Average distribution of class predictions in percent across the five splits used for the fine-tuning of the feature extraction model.
The error bars denote the standard deviation.
Fig 6.
Performance comparison of SVRs trained using different kernel functions from our reimplementation.
Chart (a) shows the results when no fine-tuning is used for the feature extraction network. The performance with correctly applied fine-tuning is shown in the chart (b), which is also the true performance of the approach. Charts (c) and (d) depict the performance when fine-tuning is performed with data leakage. The bars represent the average performance of five random training, validation, and test splits. Independent test sets are chosen prior to fine-tuning, and for (d) also tainted test sets are chosen at random before SVR training. The red cross markers represent the corresponding numbers reported in [9], as measured from the figures in the paper.
Fig 7.
Performance comparison of our reimplementation of the approach described in [10].
Again, bar (a) depicts the performance when no fine-tuning is used for the feature extraction network. When correctly applying fune-tuning we obtained the performance shown in bar (b), which is also the true performance of the approach. Bars (c) and (d), then, indicate the performance when fine-tuning is performed with data leakage. All bars represent the average performance of five random training, validation, and test splits. Independent test sets are chosen before fine-tuning, and for (d) also tainted test sets are chosen at random before SVR training. The red cross markers represent the corresponding numbers reported in [10], as measured from the figures in the paper.
Table 2.
Performance results of various VQA algorithms on KoNViD-1k.
The data is taken from the references listed in the second column. In the upper half, the first column gives the abbreviated name of the algorithm. The lower half denotes the base architecture used to extract features (column ‘base’) and the model used to predict the overall quality (column ‘pred’). The last two columns designate whether fine-tuning (column ‘ft’) was performed correctly (green checkmark), or with data leakage (red cross), and whether the test set (column ‘test’) was independent (green checkmark) or tainted (red cross). The two approaches indicated by * were published after the referenced publication and are current state-of-the-art. –.–– indicates unreported values. The numbers in bold font in lines 15 and 20 give the true performance of CNN-SVR and CNN-LSTM, much below the claimed performance.
Table 3.
Performance results of MultiGAP-NRIQA on KADID-10k alongside our reimplementation, both with and without data leakage.

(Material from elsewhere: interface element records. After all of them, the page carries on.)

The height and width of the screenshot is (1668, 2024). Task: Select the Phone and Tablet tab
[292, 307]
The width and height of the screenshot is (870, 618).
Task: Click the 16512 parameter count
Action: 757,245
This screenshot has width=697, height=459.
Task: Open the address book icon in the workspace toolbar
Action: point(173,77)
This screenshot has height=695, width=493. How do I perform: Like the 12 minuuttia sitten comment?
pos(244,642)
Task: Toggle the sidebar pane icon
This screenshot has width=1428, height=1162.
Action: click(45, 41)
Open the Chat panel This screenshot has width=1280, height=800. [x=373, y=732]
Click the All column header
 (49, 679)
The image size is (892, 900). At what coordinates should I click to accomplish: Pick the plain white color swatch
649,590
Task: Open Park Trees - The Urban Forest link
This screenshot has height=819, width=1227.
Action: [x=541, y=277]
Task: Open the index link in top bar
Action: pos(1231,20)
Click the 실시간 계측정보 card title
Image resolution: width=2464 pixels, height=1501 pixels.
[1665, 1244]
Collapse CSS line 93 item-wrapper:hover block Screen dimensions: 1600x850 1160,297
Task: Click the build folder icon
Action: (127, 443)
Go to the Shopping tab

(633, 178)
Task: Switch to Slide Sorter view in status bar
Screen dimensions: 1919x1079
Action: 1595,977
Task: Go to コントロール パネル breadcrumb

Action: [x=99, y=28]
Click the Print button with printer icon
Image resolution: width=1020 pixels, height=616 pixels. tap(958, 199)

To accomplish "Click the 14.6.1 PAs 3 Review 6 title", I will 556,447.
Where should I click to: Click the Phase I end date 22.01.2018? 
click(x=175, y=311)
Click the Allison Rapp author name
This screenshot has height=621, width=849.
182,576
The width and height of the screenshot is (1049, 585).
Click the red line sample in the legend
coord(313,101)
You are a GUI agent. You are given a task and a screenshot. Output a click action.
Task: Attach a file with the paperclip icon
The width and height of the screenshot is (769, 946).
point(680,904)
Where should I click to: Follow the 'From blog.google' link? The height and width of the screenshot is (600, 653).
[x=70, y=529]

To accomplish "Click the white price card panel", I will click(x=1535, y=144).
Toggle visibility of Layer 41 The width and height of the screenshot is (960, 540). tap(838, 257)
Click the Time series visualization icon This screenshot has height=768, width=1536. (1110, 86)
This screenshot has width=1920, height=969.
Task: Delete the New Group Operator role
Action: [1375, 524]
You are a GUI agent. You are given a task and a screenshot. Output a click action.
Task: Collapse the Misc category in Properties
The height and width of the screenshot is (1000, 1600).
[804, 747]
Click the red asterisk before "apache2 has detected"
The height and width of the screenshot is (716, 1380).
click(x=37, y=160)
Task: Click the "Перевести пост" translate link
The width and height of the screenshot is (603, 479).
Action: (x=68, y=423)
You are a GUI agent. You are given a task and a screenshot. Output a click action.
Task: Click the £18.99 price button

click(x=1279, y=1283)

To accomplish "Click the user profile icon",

The last column designates whether the splits were sampled correctly considering content (green checkmarks) or randomly, thereby giving rise to tainted test sets (red crosses). The numbers in bold font in lines 3 and 6 give the true performance of the method in [8] both with or without fine-tuning, much below 0.97/0.94 PLCC and 0.97/0.94 SROCC, respectively, as claimed. In line 7 we report the results of an implementation of an end-to-end regression network that combines the feature selection and the quality score prediction.
Fig 8.
Performance (SROCC) of the DeepRN [7] model under data-leakage Case I.
The network is trained in two stages. In the first stage the network is trained on the entire KonIQ-10k database for the number of epochs shown on the x-axis. Intermediate models are saved every ten epochs, and the second stage training is performed on each of them by correctly using the official training/validation and test sets. The first stage models are trained using the cross-entropy loss, outputting five class-likelihoods, one for each score range. In order to easily compare the reported performances of the two stages, we calculate the corresponding scalar scores from the class-likelihoods. The likelihoods form a distribution over the respective integer scores. Thus, we compute the SRCC between the means of these distributions and the corresponding ground-truth MOS. Neither the test, nor the training performance in the second stage matches the results reported in the DeepRN paper.